[What you should do]
The entries below must be transcribed exactly. Leave nothing out.

[Collected data entries]
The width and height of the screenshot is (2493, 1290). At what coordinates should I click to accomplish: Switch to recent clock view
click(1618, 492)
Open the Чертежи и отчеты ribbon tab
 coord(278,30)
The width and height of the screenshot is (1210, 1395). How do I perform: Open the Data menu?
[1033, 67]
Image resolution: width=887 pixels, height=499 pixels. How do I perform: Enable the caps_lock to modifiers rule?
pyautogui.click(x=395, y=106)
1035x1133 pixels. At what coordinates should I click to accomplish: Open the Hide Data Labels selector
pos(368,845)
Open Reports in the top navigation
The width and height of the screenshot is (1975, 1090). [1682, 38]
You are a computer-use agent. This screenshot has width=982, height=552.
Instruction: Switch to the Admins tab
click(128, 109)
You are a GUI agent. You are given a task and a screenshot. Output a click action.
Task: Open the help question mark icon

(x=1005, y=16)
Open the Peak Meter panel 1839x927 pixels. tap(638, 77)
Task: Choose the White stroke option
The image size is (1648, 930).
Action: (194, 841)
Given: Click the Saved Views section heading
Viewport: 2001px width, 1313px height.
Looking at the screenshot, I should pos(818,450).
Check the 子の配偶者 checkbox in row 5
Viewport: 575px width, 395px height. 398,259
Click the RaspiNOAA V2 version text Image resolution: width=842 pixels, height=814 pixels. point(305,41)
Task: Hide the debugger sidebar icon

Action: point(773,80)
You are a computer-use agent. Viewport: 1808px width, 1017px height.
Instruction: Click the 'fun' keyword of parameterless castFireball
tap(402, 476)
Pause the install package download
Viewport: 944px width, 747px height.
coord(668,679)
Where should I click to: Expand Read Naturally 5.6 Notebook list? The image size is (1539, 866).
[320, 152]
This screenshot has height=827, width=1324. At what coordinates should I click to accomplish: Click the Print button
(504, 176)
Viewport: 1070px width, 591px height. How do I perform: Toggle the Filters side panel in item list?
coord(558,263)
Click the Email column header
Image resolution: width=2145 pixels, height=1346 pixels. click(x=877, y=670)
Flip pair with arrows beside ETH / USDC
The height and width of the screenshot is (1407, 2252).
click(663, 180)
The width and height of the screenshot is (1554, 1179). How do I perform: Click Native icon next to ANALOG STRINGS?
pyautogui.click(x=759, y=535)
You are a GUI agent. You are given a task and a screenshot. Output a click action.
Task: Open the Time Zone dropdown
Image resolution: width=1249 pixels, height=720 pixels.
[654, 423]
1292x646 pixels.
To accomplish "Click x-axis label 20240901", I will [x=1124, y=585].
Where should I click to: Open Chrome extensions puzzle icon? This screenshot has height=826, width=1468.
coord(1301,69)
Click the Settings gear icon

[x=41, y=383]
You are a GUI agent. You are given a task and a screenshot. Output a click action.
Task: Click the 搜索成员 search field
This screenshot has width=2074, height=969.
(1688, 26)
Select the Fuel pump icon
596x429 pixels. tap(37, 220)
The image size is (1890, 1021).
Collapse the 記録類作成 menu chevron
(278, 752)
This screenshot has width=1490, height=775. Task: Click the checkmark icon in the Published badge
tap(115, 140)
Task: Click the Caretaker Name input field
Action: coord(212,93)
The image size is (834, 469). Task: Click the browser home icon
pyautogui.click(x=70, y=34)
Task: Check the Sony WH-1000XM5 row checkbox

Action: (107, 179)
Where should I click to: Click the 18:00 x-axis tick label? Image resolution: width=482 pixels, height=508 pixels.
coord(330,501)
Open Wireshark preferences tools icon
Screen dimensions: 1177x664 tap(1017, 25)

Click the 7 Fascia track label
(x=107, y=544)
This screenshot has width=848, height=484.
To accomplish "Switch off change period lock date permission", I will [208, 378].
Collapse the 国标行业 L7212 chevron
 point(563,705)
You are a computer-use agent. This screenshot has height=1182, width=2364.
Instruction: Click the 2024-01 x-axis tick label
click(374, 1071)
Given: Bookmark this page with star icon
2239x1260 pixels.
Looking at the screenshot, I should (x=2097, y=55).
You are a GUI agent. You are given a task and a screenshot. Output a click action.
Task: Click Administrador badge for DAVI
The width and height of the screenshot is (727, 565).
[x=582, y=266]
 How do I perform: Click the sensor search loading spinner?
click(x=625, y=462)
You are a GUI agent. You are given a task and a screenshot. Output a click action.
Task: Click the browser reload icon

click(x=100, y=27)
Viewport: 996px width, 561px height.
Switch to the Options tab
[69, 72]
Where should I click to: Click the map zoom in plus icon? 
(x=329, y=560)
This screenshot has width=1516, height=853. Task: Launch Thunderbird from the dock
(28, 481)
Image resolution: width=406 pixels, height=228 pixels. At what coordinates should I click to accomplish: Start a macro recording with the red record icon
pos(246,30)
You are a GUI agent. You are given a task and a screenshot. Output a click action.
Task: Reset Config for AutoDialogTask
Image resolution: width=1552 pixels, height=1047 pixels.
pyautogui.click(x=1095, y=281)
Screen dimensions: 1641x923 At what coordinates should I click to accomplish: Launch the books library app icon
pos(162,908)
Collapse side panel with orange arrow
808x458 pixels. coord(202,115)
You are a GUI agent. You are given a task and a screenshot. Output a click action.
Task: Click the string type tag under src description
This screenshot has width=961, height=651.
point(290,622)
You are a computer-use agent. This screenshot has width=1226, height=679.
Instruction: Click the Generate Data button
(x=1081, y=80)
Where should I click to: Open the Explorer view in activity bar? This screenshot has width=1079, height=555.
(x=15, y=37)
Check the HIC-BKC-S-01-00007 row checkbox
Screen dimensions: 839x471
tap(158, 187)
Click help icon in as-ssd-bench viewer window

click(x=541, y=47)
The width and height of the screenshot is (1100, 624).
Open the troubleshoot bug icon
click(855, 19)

[Result below]
The width and height of the screenshot is (2493, 1290). At what coordinates should I click to accomplish: Switch to recent clock view
click(1618, 492)
Open the Чертежи и отчеты ribbon tab
 coord(278,30)
The width and height of the screenshot is (1210, 1395). How do I perform: Open the Data menu?
[1033, 67]
Image resolution: width=887 pixels, height=499 pixels. How do I perform: Enable the caps_lock to modifiers rule?
pyautogui.click(x=395, y=106)
1035x1133 pixels. At what coordinates should I click to accomplish: Open the Hide Data Labels selector
pos(368,845)
Open Reports in the top navigation
The width and height of the screenshot is (1975, 1090). [1682, 38]
You are a computer-use agent. This screenshot has width=982, height=552.
Instruction: Switch to the Admins tab
click(128, 109)
You are a GUI agent. You are given a task and a screenshot. Output a click action.
Task: Open the help question mark icon

(x=1005, y=16)
Open the Peak Meter panel 1839x927 pixels. tap(638, 77)
Task: Choose the White stroke option
The image size is (1648, 930).
Action: (194, 841)
Given: Click the Saved Views section heading
Viewport: 2001px width, 1313px height.
Looking at the screenshot, I should pos(818,450).
Check the 子の配偶者 checkbox in row 5
Viewport: 575px width, 395px height. 398,259
Click the RaspiNOAA V2 version text Image resolution: width=842 pixels, height=814 pixels. point(305,41)
Task: Hide the debugger sidebar icon

Action: point(773,80)
You are a computer-use agent. Viewport: 1808px width, 1017px height.
Instruction: Click the 'fun' keyword of parameterless castFireball
tap(402, 476)
Pause the install package download
Viewport: 944px width, 747px height.
coord(668,679)
Where should I click to: Expand Read Naturally 5.6 Notebook list? The image size is (1539, 866).
[320, 152]
This screenshot has height=827, width=1324. At what coordinates should I click to accomplish: Click the Print button
(504, 176)
Viewport: 1070px width, 591px height. How do I perform: Toggle the Filters side panel in item list?
coord(558,263)
Click the Email column header
Image resolution: width=2145 pixels, height=1346 pixels. click(x=877, y=670)
Flip pair with arrows beside ETH / USDC
The height and width of the screenshot is (1407, 2252).
click(663, 180)
The width and height of the screenshot is (1554, 1179). How do I perform: Click Native icon next to ANALOG STRINGS?
pyautogui.click(x=759, y=535)
You are a GUI agent. You are given a task and a screenshot. Output a click action.
Task: Open the Time Zone dropdown
Image resolution: width=1249 pixels, height=720 pixels.
[654, 423]
1292x646 pixels.
To accomplish "Click x-axis label 20240901", I will [x=1124, y=585].
Where should I click to: Open Chrome extensions puzzle icon? This screenshot has height=826, width=1468.
coord(1301,69)
Click the Settings gear icon

[x=41, y=383]
You are a GUI agent. You are given a task and a screenshot. Output a click action.
Task: Click the 搜索成员 search field
This screenshot has width=2074, height=969.
(1688, 26)
Select the Fuel pump icon
596x429 pixels. tap(37, 220)
The image size is (1890, 1021).
Collapse the 記録類作成 menu chevron
(278, 752)
This screenshot has width=1490, height=775. Task: Click the checkmark icon in the Published badge
tap(115, 140)
Task: Click the Caretaker Name input field
Action: coord(212,93)
The image size is (834, 469). Task: Click the browser home icon
pyautogui.click(x=70, y=34)
Task: Check the Sony WH-1000XM5 row checkbox

Action: (107, 179)
Where should I click to: Click the 18:00 x-axis tick label? Image resolution: width=482 pixels, height=508 pixels.
coord(330,501)
Open Wireshark preferences tools icon
Screen dimensions: 1177x664 tap(1017, 25)

Click the 7 Fascia track label
(x=107, y=544)
This screenshot has width=848, height=484.
To accomplish "Switch off change period lock date permission", I will [208, 378].
Collapse the 国标行业 L7212 chevron
 point(563,705)
You are a computer-use agent. This screenshot has height=1182, width=2364.
Instruction: Click the 2024-01 x-axis tick label
click(374, 1071)
Given: Bookmark this page with star icon
2239x1260 pixels.
Looking at the screenshot, I should (x=2097, y=55).
You are a GUI agent. You are given a task and a screenshot. Output a click action.
Task: Click Administrador badge for DAVI
The width and height of the screenshot is (727, 565).
[x=582, y=266]
 How do I perform: Click the sensor search loading spinner?
click(x=625, y=462)
You are a GUI agent. You are given a task and a screenshot. Output a click action.
Task: Click the browser reload icon

click(x=100, y=27)
Viewport: 996px width, 561px height.
Switch to the Options tab
[69, 72]
Where should I click to: Click the map zoom in plus icon? 
(x=329, y=560)
This screenshot has width=1516, height=853. Task: Launch Thunderbird from the dock
(28, 481)
Image resolution: width=406 pixels, height=228 pixels. At what coordinates should I click to accomplish: Start a macro recording with the red record icon
pos(246,30)
You are a GUI agent. You are given a task and a screenshot. Output a click action.
Task: Reset Config for AutoDialogTask
Image resolution: width=1552 pixels, height=1047 pixels.
pyautogui.click(x=1095, y=281)
Screen dimensions: 1641x923 At what coordinates should I click to accomplish: Launch the books library app icon
pos(162,908)
Collapse side panel with orange arrow
808x458 pixels. coord(202,115)
You are a GUI agent. You are given a task and a screenshot. Output a click action.
Task: Click the string type tag under src description
This screenshot has width=961, height=651.
point(290,622)
You are a computer-use agent. This screenshot has width=1226, height=679.
Instruction: Click the Generate Data button
(x=1081, y=80)
Where should I click to: Open the Explorer view in activity bar? This screenshot has width=1079, height=555.
(x=15, y=37)
Check the HIC-BKC-S-01-00007 row checkbox
Screen dimensions: 839x471
tap(158, 187)
Click help icon in as-ssd-bench viewer window

click(x=541, y=47)
The width and height of the screenshot is (1100, 624).
Open the troubleshoot bug icon
click(855, 19)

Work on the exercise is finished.